# TEXT SHOWN
::::
LEGO Data Model

LEGO Data Model#

Overview#

The LEGO Data Model is a structured framework designed to standardize data storage, structure, and management across various projects. By adopting a modular approach—similar to LEGO building blocks—we ensure consistency, reproducibility, and scalability in data organization.

Access the LEGO Catalog at 🔗 https://lego-catalog.netlify.app/

Why the LEGO Data Model?#

The LEGO Data Model is inspired by the modularity and standardization of LEGO blocks. Its key principles include:

Modular Structure: Data is organized into well-defined, reusable components.
Standardized Formats: Ensures interoperability between datasets.
Hierarchical Organization: Data is structured by domains, subdomains, and time resolutions.
Predefined Schema: Every dataset follows a standard schema with linking elements like county IDs.

Data Standards in the LEGO Data Model#

File Formats#

To optimize storage and processing, the LEGO Data Model supports:

Parquet: Columnar storage format for tabular data.
Shapefile (SHP): Used for spatial data.

Folder Structure & Naming Conventions#

All datasets in our lab follow a structured hierarchy to ensure logical arrangement and easy access.

Folder Hierarchy Example#

<main lab folder>/lego
├── <domain>
│   ├── <subdomain>__<data_source>
│   │   ├── <geo_resolution>__<time_resolution>
│   │   │   ├── <filename>_yyyy.parquet

Key Folder Components#

Domain: Broad research category (e.g., health, environment, social).
Subdomain: Specific dataset type (e.g., hospitalization, demographics, air pollution).
Data Source: The origin of the dataset (e.g., Medicare, Medicaid).
Geographic Resolution: The spatial granularity (e.g., county, state, ZCTA).
::::
[Records taken from a dataset]

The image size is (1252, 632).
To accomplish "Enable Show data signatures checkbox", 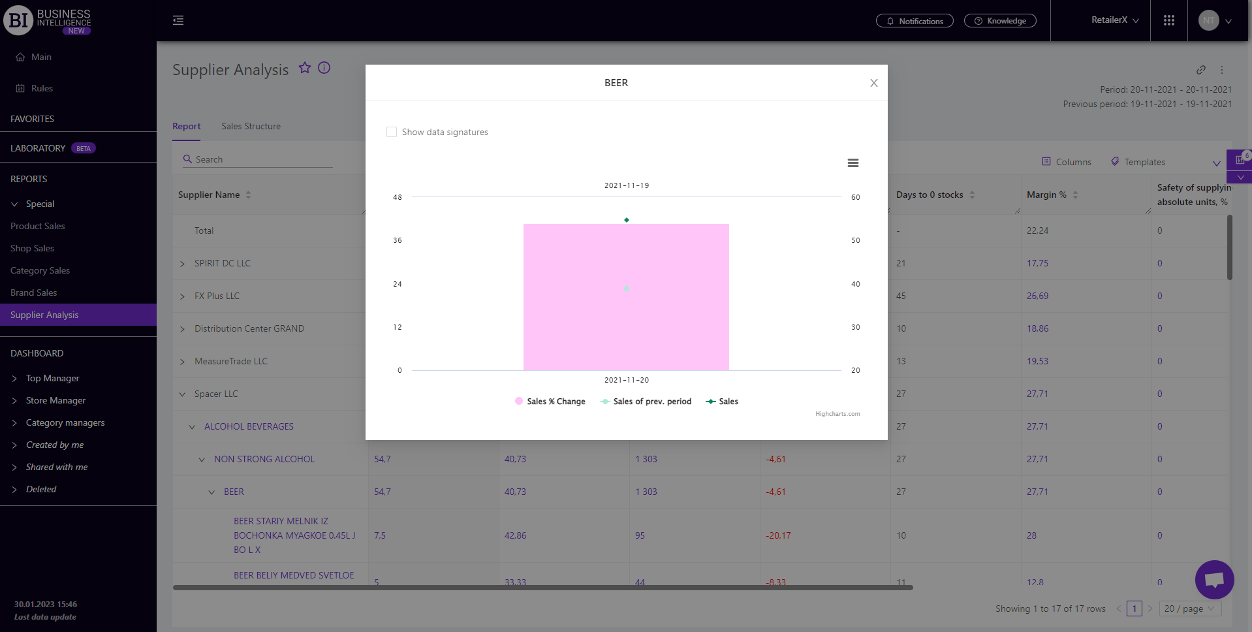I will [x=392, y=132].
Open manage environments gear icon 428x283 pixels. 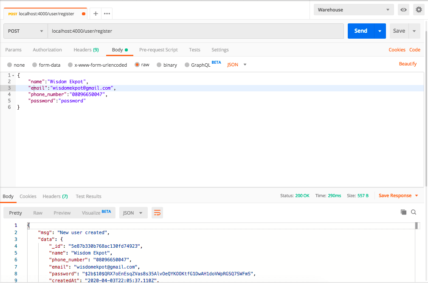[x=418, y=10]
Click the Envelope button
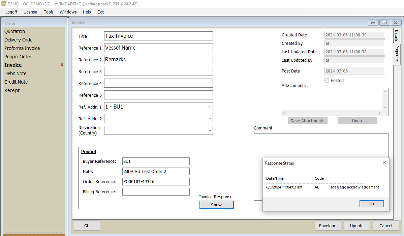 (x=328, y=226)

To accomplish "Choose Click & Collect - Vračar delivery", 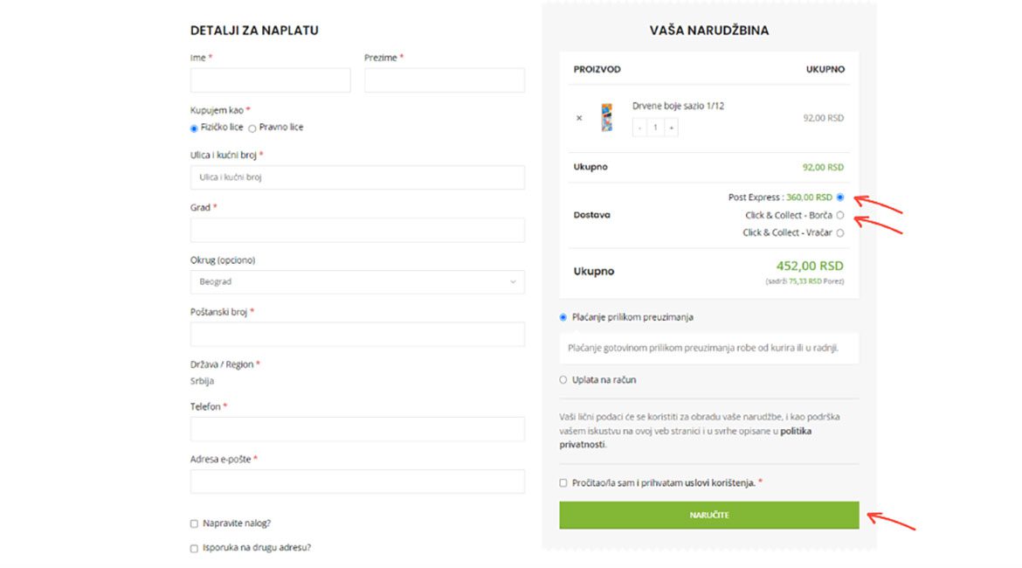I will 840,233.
::::
# TASK GOAL
For each statement, decide whether it agrees with the LEGO Data Model page, and answer yes or no with the exact words from the page that settle it. (a) Parquet is the format used for spatial data. (b) Medicare is given as an example of a data source. (c) The subdomain is the broad research category.

# SOLUTION TO THE PROBLEM
(a) No: "Shapefile (SHP): Used for spatial data."
(b) Yes: "Data Source: The origin of the dataset (e.g., Medicare, Medicaid)."
(c) No: "Domain: Broad research category (e.g., health, environment, social)."